Abstract:
Background: Adolescence is an explorative phase where romantic relationships and
sexual interests develop. Adolescents living with HIV (ALHIV) face challenges
related to sexual reproductive health (SRH). This study seeks to describe the sexual
behavior (SB) and reproductive intentions (RI) of ALHIV seeking care at Moi
Teaching and Referral Hospital (MTRH).
Objectives: To describe the SB and RI of ALHIV and to determine the factors that
influence their SB and R1
Methods: A Cross sectional, mixed methods study was conducted at Rafiki Centre of
Excellence in Adolescent Health in MTRH. We sampled every alternate adolescent
from a total of 450 to a sample size of 272. Socio-demographic data, SB and RI of the
adolescents were collected using an interviewer administered questionnaire. Focused
group discussions were held to identify factors influencing SB and RI. Descriptive
statistics were used for continuous variables and frequency listings for categorical
data.
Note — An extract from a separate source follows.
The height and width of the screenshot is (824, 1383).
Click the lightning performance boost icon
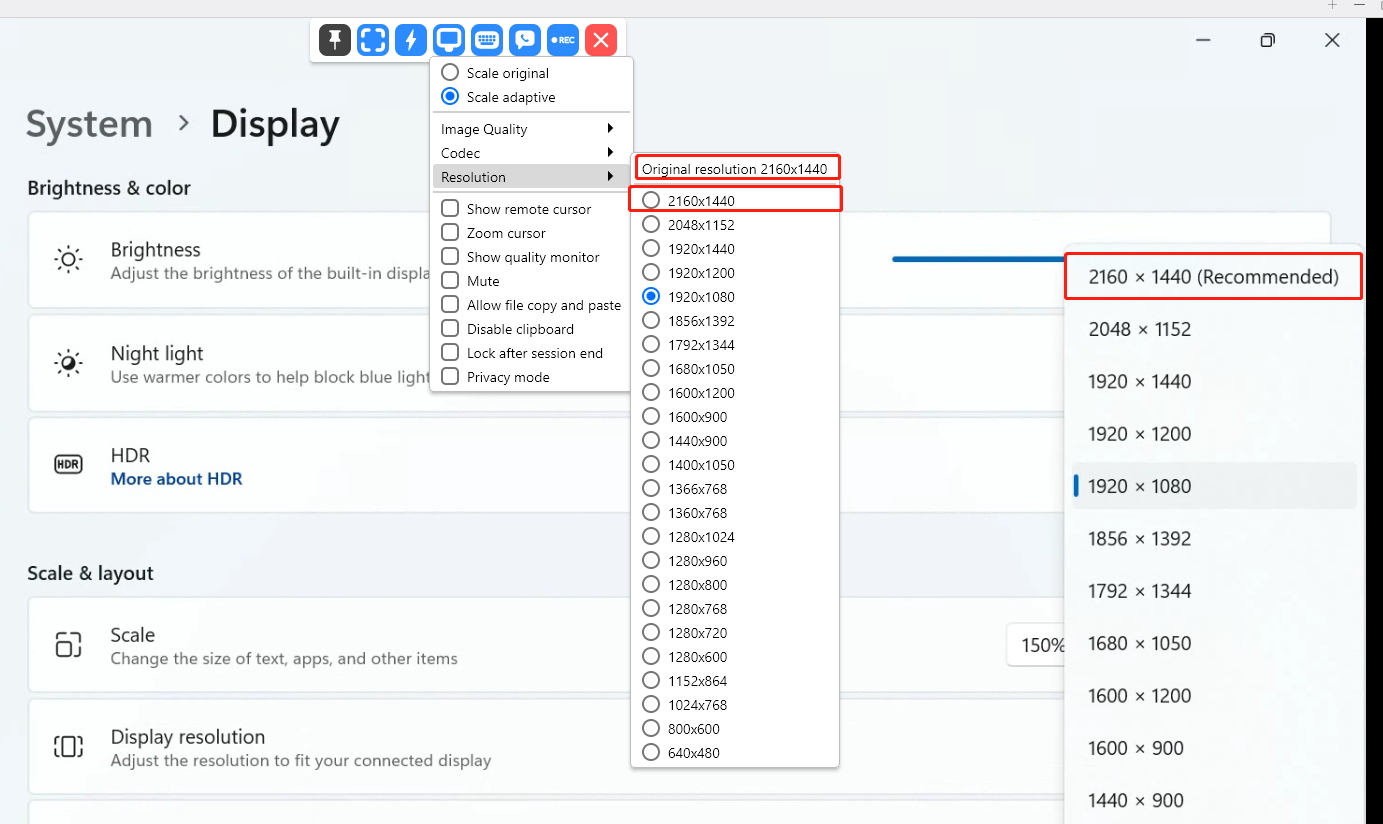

Pearson’s Chi square test was used to test for statistical significance of the
factors that influence and a P value less than 0.05 was statistically significant.
Qualitative data was transcribed, coded and categorised using N-vivo version 12.
Results: The ratio of male to females was 1:1. A total of 200/272 (73.5%) of ALHIV
were in high school; 111/272(55%) were either total or partial orphans. Twenty nine
percent of the ALHIV had ever been in a romantic relationship, of whom 40/79
(50.6%) had multiple partners. Those who had ever experienced sexual intercourse
were 56 /272(20.6%); mean age of sexual debut at 15.6 years (Standard deviation
2.05). Among the ALHIV who were sexually active, 56.7% (17/30) had not disclosed
their HIV status to their partners. Condom use among those sexually active was at 13
(43.3%). RI was at 238/272 (87.5%) although 126/238 (52.9 %) had fears of infecting
their children. Up to 218/272 (80%) had no preference of the HIV status of a romantic
partner in future. The factor that influenced SB was going to discotheques AOR-
4.786, (CI 1.680 – 13.630). From the FGDs, idleness, biological changes on their
bodies, drug abuse and alcohol influenced SB negatively, while going to school and
family structure influenced SB positively. Fear of infecting their children and hard
economic times influenced the RI.
Conclusions: ALHIV are engaging in romantic relationships, exploring their
sexuality as well as harboring intentions of having children in future. They have a lot
of unmet needs for making their SRH safe and healthy.
Recommendations: SRH education addressing risky sexual behaviours and methods of
prevention of mother to child transmission of HIV to be introduced early among ALHIV.